▶ SHORT EXERCISE
Copy out the following records word for word, changing nothing.

-- start SOURCE DATA --

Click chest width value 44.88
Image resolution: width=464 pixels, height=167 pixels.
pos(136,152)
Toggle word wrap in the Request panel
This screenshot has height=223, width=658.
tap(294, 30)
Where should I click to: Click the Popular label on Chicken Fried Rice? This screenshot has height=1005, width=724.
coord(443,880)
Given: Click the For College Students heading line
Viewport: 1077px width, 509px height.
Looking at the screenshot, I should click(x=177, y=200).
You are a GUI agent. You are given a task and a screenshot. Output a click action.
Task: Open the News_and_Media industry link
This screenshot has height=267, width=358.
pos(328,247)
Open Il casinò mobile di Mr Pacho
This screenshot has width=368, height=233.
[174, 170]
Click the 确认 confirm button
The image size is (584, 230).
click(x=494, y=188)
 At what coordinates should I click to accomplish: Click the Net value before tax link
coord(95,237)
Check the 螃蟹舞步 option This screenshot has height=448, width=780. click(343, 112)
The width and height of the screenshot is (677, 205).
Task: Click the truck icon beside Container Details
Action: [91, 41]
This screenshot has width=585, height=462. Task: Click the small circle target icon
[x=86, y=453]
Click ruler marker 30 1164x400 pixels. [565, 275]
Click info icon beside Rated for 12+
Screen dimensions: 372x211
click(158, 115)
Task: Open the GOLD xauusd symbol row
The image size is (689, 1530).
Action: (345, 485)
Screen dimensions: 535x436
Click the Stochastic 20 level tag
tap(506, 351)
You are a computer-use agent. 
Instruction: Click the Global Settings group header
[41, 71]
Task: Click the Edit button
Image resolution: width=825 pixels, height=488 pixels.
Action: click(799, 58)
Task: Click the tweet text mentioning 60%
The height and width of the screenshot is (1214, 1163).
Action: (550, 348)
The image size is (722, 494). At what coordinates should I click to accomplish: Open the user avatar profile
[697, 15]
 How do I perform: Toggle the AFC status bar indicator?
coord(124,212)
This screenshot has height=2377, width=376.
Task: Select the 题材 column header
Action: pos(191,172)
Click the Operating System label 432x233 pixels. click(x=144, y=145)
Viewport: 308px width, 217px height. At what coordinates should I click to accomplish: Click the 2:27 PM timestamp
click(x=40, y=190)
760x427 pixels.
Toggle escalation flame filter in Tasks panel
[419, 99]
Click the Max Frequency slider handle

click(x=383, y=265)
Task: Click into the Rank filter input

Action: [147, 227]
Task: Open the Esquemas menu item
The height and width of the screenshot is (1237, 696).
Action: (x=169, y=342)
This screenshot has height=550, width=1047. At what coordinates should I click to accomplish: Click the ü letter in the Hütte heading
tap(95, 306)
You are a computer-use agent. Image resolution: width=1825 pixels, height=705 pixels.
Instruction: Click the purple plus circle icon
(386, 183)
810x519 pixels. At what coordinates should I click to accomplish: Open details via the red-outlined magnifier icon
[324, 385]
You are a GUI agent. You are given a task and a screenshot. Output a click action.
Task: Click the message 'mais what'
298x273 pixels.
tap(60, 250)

-- end SOURCE DATA --

▶ RESULT OF THE EXERCISE
Click chest width value 44.88
Image resolution: width=464 pixels, height=167 pixels.
pos(136,152)
Toggle word wrap in the Request panel
This screenshot has height=223, width=658.
tap(294, 30)
Where should I click to: Click the Popular label on Chicken Fried Rice? This screenshot has height=1005, width=724.
coord(443,880)
Given: Click the For College Students heading line
Viewport: 1077px width, 509px height.
Looking at the screenshot, I should click(x=177, y=200).
You are a GUI agent. You are given a task and a screenshot. Output a click action.
Task: Open the News_and_Media industry link
This screenshot has height=267, width=358.
pos(328,247)
Open Il casinò mobile di Mr Pacho
This screenshot has width=368, height=233.
[174, 170]
Click the 确认 confirm button
The image size is (584, 230).
click(x=494, y=188)
 At what coordinates should I click to accomplish: Click the Net value before tax link
coord(95,237)
Check the 螃蟹舞步 option This screenshot has height=448, width=780. click(343, 112)
The width and height of the screenshot is (677, 205).
Task: Click the truck icon beside Container Details
Action: [91, 41]
This screenshot has width=585, height=462. Task: Click the small circle target icon
[x=86, y=453]
Click ruler marker 30 1164x400 pixels. [565, 275]
Click info icon beside Rated for 12+
Screen dimensions: 372x211
click(158, 115)
Task: Open the GOLD xauusd symbol row
The image size is (689, 1530).
Action: (345, 485)
Screen dimensions: 535x436
Click the Stochastic 20 level tag
tap(506, 351)
You are a computer-use agent. 
Instruction: Click the Global Settings group header
[41, 71]
Task: Click the Edit button
Image resolution: width=825 pixels, height=488 pixels.
Action: click(799, 58)
Task: Click the tweet text mentioning 60%
The height and width of the screenshot is (1214, 1163).
Action: (550, 348)
The image size is (722, 494). At what coordinates should I click to accomplish: Open the user avatar profile
[697, 15]
 How do I perform: Toggle the AFC status bar indicator?
coord(124,212)
This screenshot has height=2377, width=376.
Task: Select the 题材 column header
Action: pos(191,172)
Click the Operating System label 432x233 pixels. click(x=144, y=145)
Viewport: 308px width, 217px height. At what coordinates should I click to accomplish: Click the 2:27 PM timestamp
click(x=40, y=190)
760x427 pixels.
Toggle escalation flame filter in Tasks panel
[419, 99]
Click the Max Frequency slider handle

click(x=383, y=265)
Task: Click into the Rank filter input

Action: [147, 227]
Task: Open the Esquemas menu item
The height and width of the screenshot is (1237, 696).
Action: (x=169, y=342)
This screenshot has height=550, width=1047. At what coordinates should I click to accomplish: Click the ü letter in the Hütte heading
tap(95, 306)
You are a computer-use agent. Image resolution: width=1825 pixels, height=705 pixels.
Instruction: Click the purple plus circle icon
(386, 183)
810x519 pixels. At what coordinates should I click to accomplish: Open details via the red-outlined magnifier icon
[324, 385]
You are a GUI agent. You are given a task and a screenshot. Output a click action.
Task: Click the message 'mais what'
298x273 pixels.
tap(60, 250)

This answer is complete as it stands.